Pour Illaoï, il n'y avait pas de doute possible : c'était un stop technique. Absolu. Pas un pas de plus, pas un ordre de mission supplémentaire, pas un élan vers le but. Pas dans cet état.

Le sol glacé d'Hoth avait été témoin d'une scène trop violente pour être ignorée. Les regards, les tensions, les silences... tout était désormais fissuré. Rien ne pouvait fonctionner si les fondations de l'équipage, déjà fragiles, éclataient en mille morceaux.

Illaoï fut la voix de la raison, ferme mais calme. Elle sortit le communicateur et appela Satele Shan, une urgence dans la voix, rare pour elle. Elle demanda des renforts. Immédiatement. Elle précisa qu'il fallait aussi Maitre Tol Braga… et un autre Maitre, impartial, dont les jugements ne seraient pas pollués par les sentiments ou les histoires passées.

Ils raccompagnèrent Leowen au vaisseau. Il ne parla pas. Il ne pleura pas. Il ne s'excusa pas.

Il ne bougea plus.

Un vide total, opaque, remplaçait désormais la lumière qui avait habité son regard. Un gouffre intérieur.


Le lendemain matin, l'air était toujours coupant de froid, mais plus vif encore que la morsure du vent fût l'arrivée de la navette Jedi. Le vaisseau glissa dans le ciel polaire avec la retenue des choses importantes. À son bord, Maitre Satele Shan. Droite. Présente. Inquiète. Elle n'était pas venue seule : Tol Braga, au regard perçant et grave, et un autre maître plus jeune, plus silencieux, observateur.

Ils descendirent de la rampe dans le calme. Pas un mot.

C'est Illaoï qui prit la parole, devant eux, face au ciel bleu glacé. Et elle ne cacha rien. Rien.

Elle leur raconta tout. Le mutisme sur Tatooine, le feu dans le regard de Loewen après ce qu'elle avait tenté là-bas. Le baiser. L'émotion qu'elle n'avait pas voulu voir. Sa propre peur. Et la rage. L'explosion. Le combat fratricide sur la glace. Le vide.

Kira tenta d'intervenir, d'adoucir un peu l'angle, de sauver ce qui pouvait l'être — mais trop tard.

Illaoï avait tout déballé, crûment, sans détour, parce qu'elle savait que si Loewen voulait guérir, il lui fallait de l'honnêteté, pas des demi-vérités. Pas cette fois.
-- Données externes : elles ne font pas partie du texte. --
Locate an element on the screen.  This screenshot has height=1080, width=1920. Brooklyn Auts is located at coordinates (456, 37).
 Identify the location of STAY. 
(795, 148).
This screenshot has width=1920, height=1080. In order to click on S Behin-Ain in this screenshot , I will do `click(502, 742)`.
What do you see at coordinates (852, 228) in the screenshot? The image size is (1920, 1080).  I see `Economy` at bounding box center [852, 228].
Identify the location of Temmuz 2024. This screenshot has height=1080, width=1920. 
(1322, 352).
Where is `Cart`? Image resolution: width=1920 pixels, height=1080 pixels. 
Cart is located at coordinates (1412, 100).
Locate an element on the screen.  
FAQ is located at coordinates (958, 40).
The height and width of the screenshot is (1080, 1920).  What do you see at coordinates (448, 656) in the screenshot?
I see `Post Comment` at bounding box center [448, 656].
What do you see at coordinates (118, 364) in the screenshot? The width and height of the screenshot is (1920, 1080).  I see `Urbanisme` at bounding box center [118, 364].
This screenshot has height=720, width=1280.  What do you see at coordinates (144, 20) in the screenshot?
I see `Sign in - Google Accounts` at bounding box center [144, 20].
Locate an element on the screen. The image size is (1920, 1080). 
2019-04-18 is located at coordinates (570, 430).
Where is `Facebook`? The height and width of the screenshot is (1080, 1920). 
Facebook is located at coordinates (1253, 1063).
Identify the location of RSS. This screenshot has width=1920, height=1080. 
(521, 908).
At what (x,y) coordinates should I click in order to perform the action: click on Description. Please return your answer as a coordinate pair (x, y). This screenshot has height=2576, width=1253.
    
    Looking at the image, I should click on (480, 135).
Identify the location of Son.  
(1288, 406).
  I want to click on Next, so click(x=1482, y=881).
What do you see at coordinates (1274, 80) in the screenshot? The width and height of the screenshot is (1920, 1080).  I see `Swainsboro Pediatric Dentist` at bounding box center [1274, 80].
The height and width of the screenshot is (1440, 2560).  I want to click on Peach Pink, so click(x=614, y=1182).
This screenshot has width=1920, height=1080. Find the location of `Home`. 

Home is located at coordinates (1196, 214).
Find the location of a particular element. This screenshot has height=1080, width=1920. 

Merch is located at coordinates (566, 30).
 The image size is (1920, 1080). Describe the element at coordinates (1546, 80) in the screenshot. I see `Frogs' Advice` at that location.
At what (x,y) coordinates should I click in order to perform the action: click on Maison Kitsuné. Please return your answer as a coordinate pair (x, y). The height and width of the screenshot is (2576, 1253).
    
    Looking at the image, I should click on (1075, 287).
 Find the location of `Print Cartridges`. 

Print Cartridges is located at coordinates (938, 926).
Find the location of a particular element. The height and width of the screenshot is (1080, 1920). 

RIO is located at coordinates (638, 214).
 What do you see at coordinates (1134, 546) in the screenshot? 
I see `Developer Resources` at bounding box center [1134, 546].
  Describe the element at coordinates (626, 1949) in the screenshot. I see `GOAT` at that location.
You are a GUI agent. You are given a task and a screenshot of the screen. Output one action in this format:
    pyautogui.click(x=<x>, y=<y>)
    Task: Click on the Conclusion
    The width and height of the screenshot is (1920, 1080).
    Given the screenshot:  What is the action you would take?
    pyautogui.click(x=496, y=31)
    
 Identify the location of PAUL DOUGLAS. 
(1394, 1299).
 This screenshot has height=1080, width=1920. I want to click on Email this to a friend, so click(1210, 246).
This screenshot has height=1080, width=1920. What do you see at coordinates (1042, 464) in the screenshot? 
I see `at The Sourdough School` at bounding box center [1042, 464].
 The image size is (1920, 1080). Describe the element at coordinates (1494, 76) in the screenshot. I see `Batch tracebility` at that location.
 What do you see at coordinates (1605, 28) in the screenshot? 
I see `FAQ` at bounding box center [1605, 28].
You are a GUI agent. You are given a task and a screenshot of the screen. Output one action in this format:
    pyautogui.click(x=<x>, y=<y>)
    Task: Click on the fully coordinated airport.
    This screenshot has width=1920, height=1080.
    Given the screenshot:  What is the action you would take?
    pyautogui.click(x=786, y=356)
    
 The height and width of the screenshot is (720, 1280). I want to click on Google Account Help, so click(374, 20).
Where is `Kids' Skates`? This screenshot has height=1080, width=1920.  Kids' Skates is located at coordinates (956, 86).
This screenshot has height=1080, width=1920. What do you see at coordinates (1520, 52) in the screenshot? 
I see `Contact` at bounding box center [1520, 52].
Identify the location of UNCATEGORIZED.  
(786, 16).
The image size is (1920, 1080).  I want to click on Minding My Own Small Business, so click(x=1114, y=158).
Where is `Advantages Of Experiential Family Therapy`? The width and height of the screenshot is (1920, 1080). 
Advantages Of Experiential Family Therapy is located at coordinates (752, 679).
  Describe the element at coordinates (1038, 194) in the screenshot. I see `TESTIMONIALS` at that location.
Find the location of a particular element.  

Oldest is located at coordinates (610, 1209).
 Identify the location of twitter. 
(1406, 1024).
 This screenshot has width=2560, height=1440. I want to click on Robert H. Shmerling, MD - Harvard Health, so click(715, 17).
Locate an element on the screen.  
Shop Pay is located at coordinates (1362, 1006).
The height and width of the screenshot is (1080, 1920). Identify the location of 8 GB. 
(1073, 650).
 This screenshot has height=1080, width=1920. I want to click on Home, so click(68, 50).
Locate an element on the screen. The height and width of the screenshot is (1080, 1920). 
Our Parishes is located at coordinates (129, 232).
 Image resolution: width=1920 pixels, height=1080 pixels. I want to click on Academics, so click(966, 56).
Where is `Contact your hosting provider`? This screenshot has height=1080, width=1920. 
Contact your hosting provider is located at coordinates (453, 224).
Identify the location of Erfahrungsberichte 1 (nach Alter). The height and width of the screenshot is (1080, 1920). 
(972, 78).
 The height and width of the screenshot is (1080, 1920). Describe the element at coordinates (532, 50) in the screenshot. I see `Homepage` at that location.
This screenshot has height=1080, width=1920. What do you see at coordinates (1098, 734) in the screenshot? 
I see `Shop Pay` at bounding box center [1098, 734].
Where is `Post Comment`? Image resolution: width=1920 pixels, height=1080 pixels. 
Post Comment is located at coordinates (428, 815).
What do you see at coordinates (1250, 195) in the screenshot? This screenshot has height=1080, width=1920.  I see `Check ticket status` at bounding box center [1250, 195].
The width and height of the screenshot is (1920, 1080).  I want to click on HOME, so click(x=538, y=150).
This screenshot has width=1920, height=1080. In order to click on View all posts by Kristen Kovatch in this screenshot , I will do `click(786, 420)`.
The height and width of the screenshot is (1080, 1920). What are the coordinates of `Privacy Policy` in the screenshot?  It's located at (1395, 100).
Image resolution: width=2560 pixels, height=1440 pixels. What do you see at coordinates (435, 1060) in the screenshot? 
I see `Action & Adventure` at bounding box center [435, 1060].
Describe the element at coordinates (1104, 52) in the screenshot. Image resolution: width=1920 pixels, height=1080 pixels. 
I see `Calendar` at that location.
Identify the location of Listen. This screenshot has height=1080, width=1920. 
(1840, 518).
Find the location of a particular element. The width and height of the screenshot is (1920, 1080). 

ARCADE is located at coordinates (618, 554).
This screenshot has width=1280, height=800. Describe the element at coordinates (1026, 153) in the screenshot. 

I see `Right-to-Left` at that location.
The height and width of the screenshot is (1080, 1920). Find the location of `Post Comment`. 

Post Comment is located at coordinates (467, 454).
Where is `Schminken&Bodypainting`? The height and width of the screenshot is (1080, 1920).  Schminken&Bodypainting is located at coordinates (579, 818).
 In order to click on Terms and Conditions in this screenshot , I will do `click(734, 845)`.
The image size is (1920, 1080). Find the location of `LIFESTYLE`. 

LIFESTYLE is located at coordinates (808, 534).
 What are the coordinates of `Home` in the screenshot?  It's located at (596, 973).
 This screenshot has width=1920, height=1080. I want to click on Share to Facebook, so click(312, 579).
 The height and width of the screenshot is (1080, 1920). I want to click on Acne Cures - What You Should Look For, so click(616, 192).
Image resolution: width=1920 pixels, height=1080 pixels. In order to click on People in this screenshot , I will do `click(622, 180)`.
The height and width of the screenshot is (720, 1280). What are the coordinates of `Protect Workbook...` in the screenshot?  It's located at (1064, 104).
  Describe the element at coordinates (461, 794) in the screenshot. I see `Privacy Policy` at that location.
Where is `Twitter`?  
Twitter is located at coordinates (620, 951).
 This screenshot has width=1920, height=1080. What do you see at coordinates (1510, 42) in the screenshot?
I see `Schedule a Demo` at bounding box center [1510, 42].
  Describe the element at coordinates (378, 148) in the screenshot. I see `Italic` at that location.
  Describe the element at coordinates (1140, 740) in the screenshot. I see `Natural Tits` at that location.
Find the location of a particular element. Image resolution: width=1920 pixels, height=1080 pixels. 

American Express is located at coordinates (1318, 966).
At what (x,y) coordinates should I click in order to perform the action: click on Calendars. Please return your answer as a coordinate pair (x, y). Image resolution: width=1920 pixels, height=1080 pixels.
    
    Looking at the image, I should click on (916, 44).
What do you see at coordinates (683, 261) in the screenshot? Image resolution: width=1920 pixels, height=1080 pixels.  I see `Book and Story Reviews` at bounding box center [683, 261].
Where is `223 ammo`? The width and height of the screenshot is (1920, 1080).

Kira resta pétrifiée. Elle savait ce que cela signifiait. Loewen n'était pas n'importe qui. Il avait été promis à une place au sein du Conseil Jedi — un avenir tout tracé, presque prophétique. Et là… tout cela semblait réduit à néant.

Tol Braga serra les dents. Il voulut accuser, accuser le Sith, accuser Scourge d'avoir corrompu le cœur du Jedi, de l'avoir dévié. Mais il croisa son regard. Et se tut.

Quelque chose avait changé. Profondément.

La Furie de l'Empereur n'était plus tout à fait l'être dévoré d'obscurité qu'il avait connu. La noirceur était là, certes. Mais elle était différente. Moins dévorante. Une chaleur étrange, lointaine, mais réelle, pulsait sous les cendres de son aura.

Illaoï s'avança d'un pas. Elle ne supplia pas. Elle demanda.

« Je vous demande de lui laisser du temps. De lui offrir du soutien. Pas des jugements. Pas des sentences. Il a tenu bon plus longtemps que bien d'autres. Il n'a pas besoin d'une cage, ni d'un sermon. Il a besoin de retrouver son centre. Donnez-lui cette chance. »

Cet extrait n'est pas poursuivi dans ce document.